● **Brief 1**
Decide whether each statement agrees with the profile page below. Answer yes or no for each, and quote the words of the page that settle it.
(a) Glean was founded in 2019 in Palo Alto.
(b) Before that, the writer worked at Facebook in London.
(c) The writer spent 7 years of high school in the Bay Area.
● **Brief 2**
From the profile page below, reproduce the passage between "I worked between" and "few places too.", inclusive, without changing a character.
--- Begin Selected passage ---
Deedy

Hi! I'm Debarghya Das . People call me Deedy .
I read. I write on my blog and on Twitter.


I am on the founding team at Glean, a $1B Series C startup founded in 2019, in Palo Alto, where we're building the most intelligent search for the workplace. I lead several engineering teams working on Search and Intelligence.

I worked between Google New York City, Tel Aviv and Bangalore on Search, first on query understanding and then leading the Sports team focussing on Cricket.
Before that, I worked at Facebook New York.

I graduated with a Bachelors and a Masters in
Computer Science from Cornell University after finishing high school in Calcutta, India, prior to which I spent 7 years during elementary school in Bay Area, California.

Some may know me from "hacking" the Indian education system, my popular resume template, or my data-driven weight loss story. I write on my blog, Writes, and on Twitter.

I've worked at a few places too.



Glean
Oct '19 - Present

Glean is a Series C startup witha $1B valuation and ~200 employees backed by Kleiner Perkins, Lightspeed, General Catalyst and Sequoia led by Arvind Jain, who co-founded Rubrik. Our goal is to build the most intelligent search for the workplace!
I'm a founding engineer in Palo Alto and I lead several teams on Search and Intelligence.
We are hiring!

Google
Jan '16 - Oct '19

I was in the New York, Tel Aviv and finally the Bangalore office where I led the Sports effort on Search team, specifically cricket. Google [cricket scores].
--- End Selected passage ---
--- Begin Dataset ---
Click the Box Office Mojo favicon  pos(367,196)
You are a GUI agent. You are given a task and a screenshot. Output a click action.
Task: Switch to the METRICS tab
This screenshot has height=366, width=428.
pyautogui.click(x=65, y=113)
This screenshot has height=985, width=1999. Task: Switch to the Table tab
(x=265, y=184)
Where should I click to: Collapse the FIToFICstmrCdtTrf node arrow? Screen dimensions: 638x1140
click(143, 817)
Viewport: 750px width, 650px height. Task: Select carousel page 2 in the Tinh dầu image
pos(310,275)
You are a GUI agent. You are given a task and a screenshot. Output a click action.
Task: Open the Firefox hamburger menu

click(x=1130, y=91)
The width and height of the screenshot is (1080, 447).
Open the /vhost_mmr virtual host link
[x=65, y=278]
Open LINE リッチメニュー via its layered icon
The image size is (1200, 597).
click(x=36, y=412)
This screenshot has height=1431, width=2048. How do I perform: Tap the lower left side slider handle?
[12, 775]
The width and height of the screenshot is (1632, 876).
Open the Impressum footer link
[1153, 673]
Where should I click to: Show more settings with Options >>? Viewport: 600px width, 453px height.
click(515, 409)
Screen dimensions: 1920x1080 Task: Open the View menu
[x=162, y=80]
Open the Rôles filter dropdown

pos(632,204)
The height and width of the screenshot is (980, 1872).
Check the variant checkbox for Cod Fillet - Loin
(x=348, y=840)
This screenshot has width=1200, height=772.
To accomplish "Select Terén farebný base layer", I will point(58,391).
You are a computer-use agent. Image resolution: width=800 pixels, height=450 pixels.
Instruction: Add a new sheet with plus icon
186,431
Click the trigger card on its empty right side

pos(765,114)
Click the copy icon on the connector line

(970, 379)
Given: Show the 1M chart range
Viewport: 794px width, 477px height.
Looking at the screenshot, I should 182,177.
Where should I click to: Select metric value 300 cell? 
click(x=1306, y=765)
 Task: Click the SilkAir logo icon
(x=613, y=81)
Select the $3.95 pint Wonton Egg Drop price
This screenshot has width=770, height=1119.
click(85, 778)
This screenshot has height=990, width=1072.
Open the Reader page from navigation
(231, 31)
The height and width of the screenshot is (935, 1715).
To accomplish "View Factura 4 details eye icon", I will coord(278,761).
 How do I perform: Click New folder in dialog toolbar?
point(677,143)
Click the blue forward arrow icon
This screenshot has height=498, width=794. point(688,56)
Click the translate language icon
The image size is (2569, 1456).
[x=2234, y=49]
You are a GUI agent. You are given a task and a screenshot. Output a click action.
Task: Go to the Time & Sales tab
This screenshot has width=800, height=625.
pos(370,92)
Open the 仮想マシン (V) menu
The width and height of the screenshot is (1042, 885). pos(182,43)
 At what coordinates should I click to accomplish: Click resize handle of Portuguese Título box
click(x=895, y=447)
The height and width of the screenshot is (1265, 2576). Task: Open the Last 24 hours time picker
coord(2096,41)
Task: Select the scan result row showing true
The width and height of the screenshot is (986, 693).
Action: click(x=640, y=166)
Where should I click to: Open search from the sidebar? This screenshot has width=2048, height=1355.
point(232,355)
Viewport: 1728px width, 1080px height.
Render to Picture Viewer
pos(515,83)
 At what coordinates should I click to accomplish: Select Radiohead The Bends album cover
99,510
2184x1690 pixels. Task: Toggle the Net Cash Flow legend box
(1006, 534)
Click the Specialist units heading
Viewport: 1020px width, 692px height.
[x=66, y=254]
--- End Dataset ---
● **Task output 1**
(a) Yes: "a $1B Series C startup founded in 2019, in Palo Alto"
(b) No: "Before that, I worked at Facebook New York."
(c) No: "prior to which I spent 7 years during elementary school in Bay Area, California."

● **Task output 2**
I worked between Google New York City, Tel Aviv and Bangalore on Search, first on query understanding and then leading the Sports team focussing on Cricket.
Before that, I worked at Facebook New York.

I graduated with a Bachelors and a Masters in
Computer Science from Cornell University after finishing high school in Calcutta, India, prior to which I spent 7 years during elementary school in Bay Area, California.

Some may know me from "hacking" the Indian education system, my popular resume template, or my data-driven weight loss story. I write on my blog, Writes, and on Twitter.

I've worked at a few places too.